** SUPPLIED TEXT **
Thursday, May 2, 2019

Stewardship: Aligning Work with God’s Providence

In spite of the reported gains in economic growth, gross domestic product (GDP), and employment numbers, many Americans will agree that we are failing in the following related areas:  
  education
  vocational counseling
  job training and retraining
  worker wages and satisfaction
  upward mobility opportunities 

None of these have kept pace with increases in GDP during the past half-century.  The result, according to Oren Cass, senior fellow at the Manhattan Institute for Policy Research, has been
  worker dissatisfaction,
  disruption of families
  instability in whole communities
  a surge in drug addiction
  lowered life expectancy.

In spite of the immensity of this complex set of challenges facing our divided culture, there is reason for hope.  Arthur Brooks, president of the American Enterprise Institute, points out that people on all sides of the issue want a better quality of life for all Americans.  All that is needed, he adds, is for people of diverse opinions to sit down together and discuss the best ways to accomplish the goal. 

"How can we lift up the world, starting with...the margins...?"

** WHAT IS REQUIRED **
In the stewardship post, what position does Arthur Brooks hold?

** ITEMS **
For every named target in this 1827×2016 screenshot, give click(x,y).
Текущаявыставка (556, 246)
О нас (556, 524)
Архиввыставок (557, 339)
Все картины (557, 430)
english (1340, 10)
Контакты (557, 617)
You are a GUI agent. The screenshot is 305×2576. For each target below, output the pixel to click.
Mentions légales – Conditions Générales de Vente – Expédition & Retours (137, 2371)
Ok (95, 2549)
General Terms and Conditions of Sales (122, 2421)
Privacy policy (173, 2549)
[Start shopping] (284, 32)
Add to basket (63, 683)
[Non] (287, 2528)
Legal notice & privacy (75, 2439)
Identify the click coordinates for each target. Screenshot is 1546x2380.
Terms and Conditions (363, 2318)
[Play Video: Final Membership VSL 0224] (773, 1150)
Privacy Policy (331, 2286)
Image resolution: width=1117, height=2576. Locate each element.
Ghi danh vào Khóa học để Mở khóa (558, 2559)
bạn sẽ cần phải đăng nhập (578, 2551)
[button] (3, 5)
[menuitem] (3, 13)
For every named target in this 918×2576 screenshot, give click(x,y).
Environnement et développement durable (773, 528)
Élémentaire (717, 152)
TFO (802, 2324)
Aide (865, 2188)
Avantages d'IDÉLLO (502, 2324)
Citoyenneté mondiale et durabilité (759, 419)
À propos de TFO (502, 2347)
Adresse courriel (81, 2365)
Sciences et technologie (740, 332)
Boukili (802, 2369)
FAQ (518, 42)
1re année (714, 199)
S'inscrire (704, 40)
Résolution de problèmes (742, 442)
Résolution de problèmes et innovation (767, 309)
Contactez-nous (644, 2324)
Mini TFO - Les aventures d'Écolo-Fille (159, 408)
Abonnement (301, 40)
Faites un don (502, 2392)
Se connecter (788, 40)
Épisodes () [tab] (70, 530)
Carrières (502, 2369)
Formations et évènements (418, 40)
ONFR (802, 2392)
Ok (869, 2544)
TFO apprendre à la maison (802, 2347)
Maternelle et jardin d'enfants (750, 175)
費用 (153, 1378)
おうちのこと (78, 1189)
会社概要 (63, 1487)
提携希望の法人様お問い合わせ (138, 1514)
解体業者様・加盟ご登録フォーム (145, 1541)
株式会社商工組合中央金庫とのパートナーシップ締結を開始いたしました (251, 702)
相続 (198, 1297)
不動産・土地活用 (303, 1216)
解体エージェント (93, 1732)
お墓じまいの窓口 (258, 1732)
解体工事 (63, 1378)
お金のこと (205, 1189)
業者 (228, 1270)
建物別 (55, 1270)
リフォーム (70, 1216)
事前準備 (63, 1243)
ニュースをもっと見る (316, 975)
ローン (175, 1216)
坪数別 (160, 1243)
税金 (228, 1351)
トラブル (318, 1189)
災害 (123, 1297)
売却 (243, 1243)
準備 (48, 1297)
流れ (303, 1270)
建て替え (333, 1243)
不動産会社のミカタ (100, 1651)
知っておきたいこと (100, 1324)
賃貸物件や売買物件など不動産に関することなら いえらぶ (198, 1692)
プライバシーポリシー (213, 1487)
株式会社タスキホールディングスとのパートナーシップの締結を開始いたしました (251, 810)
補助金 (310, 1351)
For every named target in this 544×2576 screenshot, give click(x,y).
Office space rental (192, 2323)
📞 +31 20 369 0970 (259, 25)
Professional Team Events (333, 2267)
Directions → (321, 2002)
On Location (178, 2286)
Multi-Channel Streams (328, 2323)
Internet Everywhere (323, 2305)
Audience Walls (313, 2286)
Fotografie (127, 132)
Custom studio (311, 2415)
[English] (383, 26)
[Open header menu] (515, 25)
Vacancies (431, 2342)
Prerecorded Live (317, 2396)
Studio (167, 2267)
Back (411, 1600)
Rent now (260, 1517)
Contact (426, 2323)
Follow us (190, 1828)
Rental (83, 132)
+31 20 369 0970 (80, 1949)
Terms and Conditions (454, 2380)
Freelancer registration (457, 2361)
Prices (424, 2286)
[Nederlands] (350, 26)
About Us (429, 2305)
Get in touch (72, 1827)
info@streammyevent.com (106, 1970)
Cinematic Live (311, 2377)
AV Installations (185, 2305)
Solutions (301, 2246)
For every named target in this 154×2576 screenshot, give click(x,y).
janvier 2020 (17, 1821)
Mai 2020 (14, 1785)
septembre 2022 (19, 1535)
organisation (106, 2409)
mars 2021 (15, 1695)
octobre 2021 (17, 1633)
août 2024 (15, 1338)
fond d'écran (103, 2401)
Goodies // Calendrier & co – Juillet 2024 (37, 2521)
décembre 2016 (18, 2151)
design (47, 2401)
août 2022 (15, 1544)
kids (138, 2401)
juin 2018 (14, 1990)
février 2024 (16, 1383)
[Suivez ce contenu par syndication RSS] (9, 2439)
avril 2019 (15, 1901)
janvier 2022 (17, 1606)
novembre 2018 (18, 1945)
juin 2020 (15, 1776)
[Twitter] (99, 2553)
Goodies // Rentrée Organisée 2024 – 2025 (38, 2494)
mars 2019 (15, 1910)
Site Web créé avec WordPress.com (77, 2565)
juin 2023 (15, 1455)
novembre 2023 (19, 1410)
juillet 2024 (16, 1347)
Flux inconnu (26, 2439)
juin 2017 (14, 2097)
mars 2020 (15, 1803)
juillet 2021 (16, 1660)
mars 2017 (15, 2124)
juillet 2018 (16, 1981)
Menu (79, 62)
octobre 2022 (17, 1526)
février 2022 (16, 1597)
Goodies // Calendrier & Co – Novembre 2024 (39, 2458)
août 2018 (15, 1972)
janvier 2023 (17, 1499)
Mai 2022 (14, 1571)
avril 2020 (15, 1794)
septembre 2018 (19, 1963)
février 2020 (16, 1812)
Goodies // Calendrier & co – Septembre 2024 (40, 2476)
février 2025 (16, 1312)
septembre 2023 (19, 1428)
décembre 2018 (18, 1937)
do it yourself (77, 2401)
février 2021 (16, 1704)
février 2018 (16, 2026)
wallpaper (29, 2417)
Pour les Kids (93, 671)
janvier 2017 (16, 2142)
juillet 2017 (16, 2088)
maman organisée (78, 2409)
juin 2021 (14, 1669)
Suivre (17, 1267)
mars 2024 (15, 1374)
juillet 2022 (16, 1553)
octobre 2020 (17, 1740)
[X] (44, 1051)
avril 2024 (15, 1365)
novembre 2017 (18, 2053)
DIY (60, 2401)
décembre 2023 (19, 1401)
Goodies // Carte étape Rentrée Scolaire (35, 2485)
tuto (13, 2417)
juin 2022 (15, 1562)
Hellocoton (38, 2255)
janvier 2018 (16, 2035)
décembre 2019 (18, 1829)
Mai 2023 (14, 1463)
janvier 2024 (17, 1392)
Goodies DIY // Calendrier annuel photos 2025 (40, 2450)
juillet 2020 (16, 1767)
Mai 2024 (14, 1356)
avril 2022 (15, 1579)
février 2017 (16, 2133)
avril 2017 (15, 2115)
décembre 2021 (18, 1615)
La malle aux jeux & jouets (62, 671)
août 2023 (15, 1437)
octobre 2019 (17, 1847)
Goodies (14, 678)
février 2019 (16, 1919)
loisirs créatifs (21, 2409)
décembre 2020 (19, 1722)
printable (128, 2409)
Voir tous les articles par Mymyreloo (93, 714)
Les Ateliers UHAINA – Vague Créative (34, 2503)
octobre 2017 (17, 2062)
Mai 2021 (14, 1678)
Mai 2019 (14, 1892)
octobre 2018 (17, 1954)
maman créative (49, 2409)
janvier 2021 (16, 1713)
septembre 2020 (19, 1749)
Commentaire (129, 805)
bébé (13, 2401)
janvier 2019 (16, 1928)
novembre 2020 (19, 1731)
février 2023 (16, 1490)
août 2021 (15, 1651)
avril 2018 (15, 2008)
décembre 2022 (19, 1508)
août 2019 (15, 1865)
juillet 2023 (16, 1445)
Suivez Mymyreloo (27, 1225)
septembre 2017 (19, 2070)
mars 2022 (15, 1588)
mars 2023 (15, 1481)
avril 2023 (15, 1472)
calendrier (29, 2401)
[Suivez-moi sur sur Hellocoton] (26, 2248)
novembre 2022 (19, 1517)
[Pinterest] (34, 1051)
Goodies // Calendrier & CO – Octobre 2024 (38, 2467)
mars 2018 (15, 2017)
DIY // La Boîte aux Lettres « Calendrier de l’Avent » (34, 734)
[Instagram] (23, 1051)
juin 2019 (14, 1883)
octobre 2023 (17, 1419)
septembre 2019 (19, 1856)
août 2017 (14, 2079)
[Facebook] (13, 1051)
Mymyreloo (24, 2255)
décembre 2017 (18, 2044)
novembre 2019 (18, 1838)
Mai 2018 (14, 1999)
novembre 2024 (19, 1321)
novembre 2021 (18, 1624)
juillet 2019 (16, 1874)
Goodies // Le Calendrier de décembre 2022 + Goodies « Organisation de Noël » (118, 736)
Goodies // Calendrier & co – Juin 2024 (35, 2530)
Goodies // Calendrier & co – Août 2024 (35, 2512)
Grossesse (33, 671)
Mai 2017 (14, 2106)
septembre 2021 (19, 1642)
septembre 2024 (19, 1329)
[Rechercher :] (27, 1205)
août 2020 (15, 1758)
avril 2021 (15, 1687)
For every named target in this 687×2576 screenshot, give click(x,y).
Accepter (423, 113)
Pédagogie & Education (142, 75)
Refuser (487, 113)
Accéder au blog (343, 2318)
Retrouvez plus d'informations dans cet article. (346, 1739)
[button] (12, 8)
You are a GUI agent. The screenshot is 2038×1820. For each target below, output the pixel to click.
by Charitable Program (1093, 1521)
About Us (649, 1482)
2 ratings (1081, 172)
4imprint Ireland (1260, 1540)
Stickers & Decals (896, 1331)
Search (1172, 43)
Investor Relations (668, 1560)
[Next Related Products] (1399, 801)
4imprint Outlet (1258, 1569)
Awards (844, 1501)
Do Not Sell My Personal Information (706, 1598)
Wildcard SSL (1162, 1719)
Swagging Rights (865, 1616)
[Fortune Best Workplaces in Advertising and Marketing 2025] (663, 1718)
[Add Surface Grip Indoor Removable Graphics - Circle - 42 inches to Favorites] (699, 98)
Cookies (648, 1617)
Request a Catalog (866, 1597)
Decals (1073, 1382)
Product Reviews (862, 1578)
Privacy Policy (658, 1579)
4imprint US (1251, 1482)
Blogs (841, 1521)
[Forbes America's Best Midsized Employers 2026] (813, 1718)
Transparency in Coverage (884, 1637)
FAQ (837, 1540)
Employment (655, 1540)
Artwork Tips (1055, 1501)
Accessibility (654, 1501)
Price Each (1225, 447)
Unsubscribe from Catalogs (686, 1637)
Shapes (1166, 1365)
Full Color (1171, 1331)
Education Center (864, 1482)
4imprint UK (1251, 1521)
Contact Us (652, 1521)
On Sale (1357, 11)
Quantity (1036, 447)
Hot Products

** SOLUTION TO THIS EXERCISE **
He is president of the American Enterprise Institute.